Nothing like a little Ludwig in the morning...followed by Jimi Hendrix!!! Love you Radio Paradise!{#Smile}
Decoy
(Milliway's, the Restaurant at the End of the Universe)
Posted: Oct 28, 2016 6:15
 

this Beethoven guy shows some pretty good potential. 
treatment_bound
(Duluth to Madison)
Posted: Oct 28, 2016 6:11
 

SRV opening for Beethoven...that's THAT'S a GREAT DOUBLE-BILL!
kingart
(Brooklyn NY)
Posted: Aug 26, 2016 12:00
 

 Randy wrote:
No question, Beethoven was a genius.  He was deaf when composed the 5th.  Never gets old.   

 
I'm not sure, but I think Ludwig van was not quite deaf when he wrote the 5th. It has been said that the famous opening notes was the beating upon his door of the accelerating loss of hearing. He was deaf thereafter, on the 7th - 9th, the Missa Solemnis, and all else. His finest works of music were composed by a deaf man. Never fails to amaze and inspire me. 
 
ecomaniac
(Pale Blue Dot)
Posted: Aug 26, 2016 12:00
 

 Randy wrote:
No question, Beethoven was a genius.  He was deaf when composed the 5th.  Never gets old.   

 
He was impaired while composing the 5th, but not completely deaf until the incredible 9th.
fiddler
Posted: Aug 26, 2016 11:55
 

 flyboy50 wrote:

Every lover of rock and pop should give Carl Orff's  'Carmina Burana' a listen.



 
Yes indeed!!
pumpkin
Posted: Aug 26, 2016 11:55
 

And good grief, what has this guy put out lately? Resting on his laurels.
 

Kaw wrote:
It's obviously a good symphony, but I heared it too many times. For many people this symphony has become the body of classical music. You say classical music. They say paddaddapaaam! It has become sort of cheesy to my ears.

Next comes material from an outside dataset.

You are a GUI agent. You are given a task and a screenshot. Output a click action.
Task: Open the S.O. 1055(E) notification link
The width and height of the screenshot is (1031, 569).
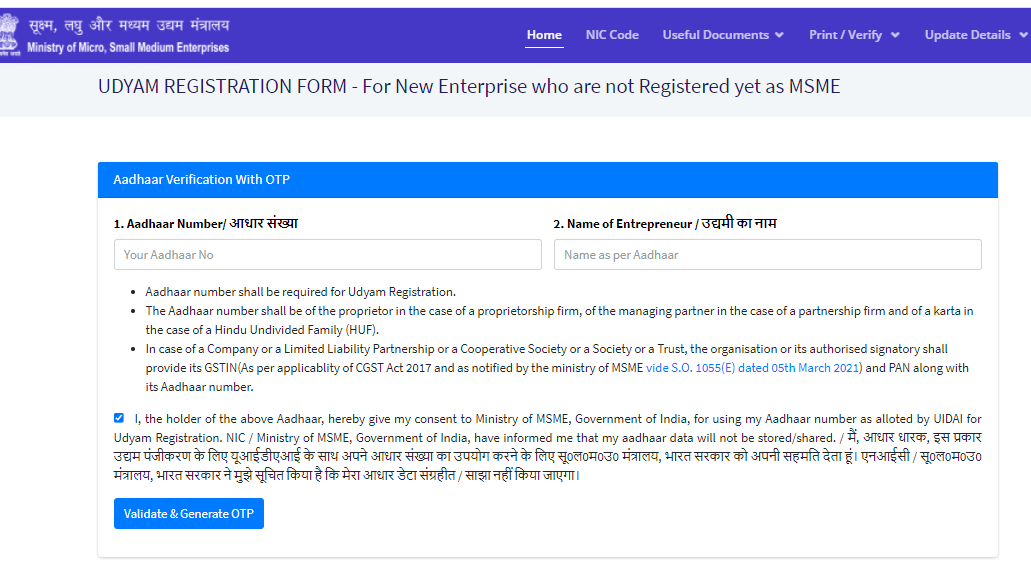point(753,368)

There is a lot more crazy good classical music out there... 

 


flyboy50
(Austin TX)
Posted: Aug 26, 2016 11:54
 

Every lover of rock and pop should give Carl Orff's  'Carmina Burana' a listen.


fiddler
Posted: Aug 26, 2016 11:54
 

I just wonder...What IF this got slipped into the poppy FM station my 12 year-old daughter listens to? Would listeners even notice? I like to think they would have a moment of pre-teen clarity. Just wondering. REGARDLESS of that silly thought as well as how many times I've heard it: Thank you Bill, for playing this. Now on to Jimi Hendrix. Got it!
Randy
(Fresno)
Posted: Aug 26, 2016 11:49
 

No question, Beethoven was a genius.  He was deaf when composed the 5th.  Never gets old.   
Kaw
(Just above sea level)
Posted: Aug 03, 2016 1:06
 

 On_The_Beach wrote:

So you're essentially calling this the "Stairway to Heaven" of classical music?  {#Wink}

 
Exactly!
On_The_Beach
(The Blue Planet)
Posted: Jul 25, 2016 22:48
 

 Kaw wrote:
It's obviously a good symphony, but I heared it too many times. For many people this symphony has become the body of classical music. You say classical music. They say paddaddapaaam! It has become sort of cheesy to my ears.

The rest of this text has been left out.